[TRAVAIL À EFFECTUER]:
**A)** Répondez aux questions suivantes sur l'extrait consacré à Tunisair :
(i) Quel statut de Tunisair le secrétaire d'État Houcine Jaziri a-t-il proposé de revoir ?
(ii) Quel ministre n'a opposé aucun démenti à l'information ?
(iii) Au niveau de quelle loi la direction générale de Tunisair voulait-elle que le gouvernement se rattrape ?
**B)** Mettez sous forme de CSV à deux colonnes, « consigne » et « réponse », les entrées allant du début jusqu'à la ligne contenant « Looking at the screenshot, I should (x=432, y=619). », incluse. Prévoyez une ligne par entrée et placez chaque champ entre guillemets, en remplaçant les sauts de ligne par des espaces.

═══ EXTRAIT DU DOCUMENT ═══

Slim Besbès, autre Conseiller économique d’Ali Larayedh a indiqué que «le financement du programme de sauvetage à partir du budget de l’Etat, pose problème au vu du montant demandé et des pressions que subit le budget, proposant de penser à une intervention de la CDC». Même le secrétaire d’Etat Houcine Jaziri a donné son avis et proposé de «revoir le statut d’entreprise publique » de Tunisair. Il sera suivi par Khaled Mekki, lui aussi Conseiller économique de Larayedh qui «a émis une réserve contre toute intervention du budget de l’Etat» pour aider Tunisair.

Il ne s‘agit là que d’une partie de ceux qui ont été depuis avril dernier contre toute aide de l’Etat à Tunisair. Ceux-là sont en plus les Conseillers du Chef du Gouvernement, ses ministres et son vrai gouvernement de l’ombre. Et si ceux-là n’étaient déjà pas d’accord, il était déjà improbable que le ministre des Finances le fasse. L’autre preuve irréfutable du fait que l’Etat semble lâcher Tunisair, c’est aussi et surtout le silence du ministre des Finances qui n’a opposé aucun démenti à cette information.

– Bonnes intentions et guerre de succession à Tunisair.

En délivrant tous les chiffres sur la vraie situation de l’entreprise, comme nous en avons les enregistrements, la direction générale de Tunisair était animée de bonnes intentions. Celles d’essayer d’attirer l’attention sur l’extrême gravité de la situation de Tunisair afin de faire pression sur le gouvernement, pour qu’il se rattrape au niveau de la LF 2014 tant qu’elle est en projet.

═══ RELEVÉ DES ENTRÉES ═══

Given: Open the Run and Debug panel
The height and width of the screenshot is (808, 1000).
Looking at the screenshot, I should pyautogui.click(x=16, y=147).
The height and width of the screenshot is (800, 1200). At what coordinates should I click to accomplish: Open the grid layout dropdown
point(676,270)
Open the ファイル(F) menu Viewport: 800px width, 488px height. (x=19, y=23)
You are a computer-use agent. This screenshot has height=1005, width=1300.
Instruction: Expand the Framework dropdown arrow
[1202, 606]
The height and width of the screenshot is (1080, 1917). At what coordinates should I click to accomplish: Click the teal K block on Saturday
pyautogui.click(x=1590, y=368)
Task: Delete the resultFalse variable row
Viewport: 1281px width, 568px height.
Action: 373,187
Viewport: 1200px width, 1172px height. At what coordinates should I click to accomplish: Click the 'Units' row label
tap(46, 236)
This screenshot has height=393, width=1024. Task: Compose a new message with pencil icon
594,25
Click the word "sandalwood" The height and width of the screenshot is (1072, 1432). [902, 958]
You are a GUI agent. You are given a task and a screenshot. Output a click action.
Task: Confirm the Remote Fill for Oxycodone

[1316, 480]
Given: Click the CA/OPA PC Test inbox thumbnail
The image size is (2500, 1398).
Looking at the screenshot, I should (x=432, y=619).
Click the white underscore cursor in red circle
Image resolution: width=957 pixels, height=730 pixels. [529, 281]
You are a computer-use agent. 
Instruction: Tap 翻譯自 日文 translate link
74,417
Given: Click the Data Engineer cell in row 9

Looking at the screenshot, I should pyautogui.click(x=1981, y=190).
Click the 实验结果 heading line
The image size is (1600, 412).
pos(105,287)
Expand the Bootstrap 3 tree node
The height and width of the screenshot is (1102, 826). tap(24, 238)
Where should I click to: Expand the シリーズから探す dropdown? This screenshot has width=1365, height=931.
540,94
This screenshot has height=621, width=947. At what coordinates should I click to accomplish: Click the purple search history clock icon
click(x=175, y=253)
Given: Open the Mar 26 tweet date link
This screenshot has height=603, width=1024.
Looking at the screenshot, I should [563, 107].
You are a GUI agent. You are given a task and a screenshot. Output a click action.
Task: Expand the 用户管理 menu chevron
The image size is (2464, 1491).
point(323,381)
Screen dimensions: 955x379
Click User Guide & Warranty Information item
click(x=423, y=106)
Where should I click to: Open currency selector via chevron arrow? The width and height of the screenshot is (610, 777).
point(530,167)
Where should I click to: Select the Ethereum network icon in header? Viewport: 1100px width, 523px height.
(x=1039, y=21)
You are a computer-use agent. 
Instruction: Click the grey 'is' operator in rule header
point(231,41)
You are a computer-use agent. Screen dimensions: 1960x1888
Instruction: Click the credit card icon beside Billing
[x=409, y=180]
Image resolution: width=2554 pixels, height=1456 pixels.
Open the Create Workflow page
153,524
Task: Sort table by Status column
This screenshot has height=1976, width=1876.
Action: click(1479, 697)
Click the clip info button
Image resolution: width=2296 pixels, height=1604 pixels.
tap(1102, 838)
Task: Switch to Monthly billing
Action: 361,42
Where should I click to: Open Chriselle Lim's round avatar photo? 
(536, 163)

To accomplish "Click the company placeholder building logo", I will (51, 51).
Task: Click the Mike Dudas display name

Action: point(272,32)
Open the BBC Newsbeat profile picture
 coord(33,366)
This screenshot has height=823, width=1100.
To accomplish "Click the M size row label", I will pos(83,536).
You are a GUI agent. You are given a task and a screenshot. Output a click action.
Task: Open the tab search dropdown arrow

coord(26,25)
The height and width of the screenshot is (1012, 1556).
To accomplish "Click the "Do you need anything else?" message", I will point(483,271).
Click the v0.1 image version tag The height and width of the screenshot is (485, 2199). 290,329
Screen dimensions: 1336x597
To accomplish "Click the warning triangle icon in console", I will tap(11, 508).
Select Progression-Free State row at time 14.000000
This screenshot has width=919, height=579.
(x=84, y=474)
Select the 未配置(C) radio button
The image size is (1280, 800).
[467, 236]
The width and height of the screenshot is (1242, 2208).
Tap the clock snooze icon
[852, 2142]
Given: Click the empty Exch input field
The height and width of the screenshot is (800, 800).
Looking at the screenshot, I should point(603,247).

═══

[LISTE DES SOLUTIONS]:
**A)**
(i) Le statut d'entreprise publique.
(ii) Le ministre des Finances.
(iii) La LF 2014, tant qu'elle est en projet.

**B)**
consigne,réponse
"Given: Open the Run and Debug panel The height and width of the screenshot is (808, 1000).","Looking at the screenshot, I should pyautogui.click(x=16, y=147)."
"The height and width of the screenshot is (800, 1200). At what coordinates should I click to accomplish: Open the grid layout dropdown","point(676,270)"
"Open the ファイル(F) menu Viewport: 800px width, 488px height.","(x=19, y=23)"
"You are a computer-use agent. This screenshot has height=1005, width=1300. Instruction: Expand the Framework dropdown arrow","[1202, 606]"
"The height and width of the screenshot is (1080, 1917). At what coordinates should I click to accomplish: Click the teal K block on Saturday","pyautogui.click(x=1590, y=368)"
"Task: Delete the resultFalse variable row Viewport: 1281px width, 568px height.","Action: 373,187"
"Viewport: 1200px width, 1172px height. At what coordinates should I click to accomplish: Click the 'Units' row label","tap(46, 236)"
"This screenshot has height=393, width=1024. Task: Compose a new message with pencil icon","594,25"
"Click the word ""sandalwood"" The height and width of the screenshot is (1072, 1432).","[902, 958]"
"You are a GUI agent. You are given a task and a screenshot. Output a click action. Task: Confirm the Remote Fill for Oxycodone","[1316, 480]"
"Given: Click the CA/OPA PC Test inbox thumbnail The image size is (2500, 1398).","Looking at the screenshot, I should (x=432, y=619)."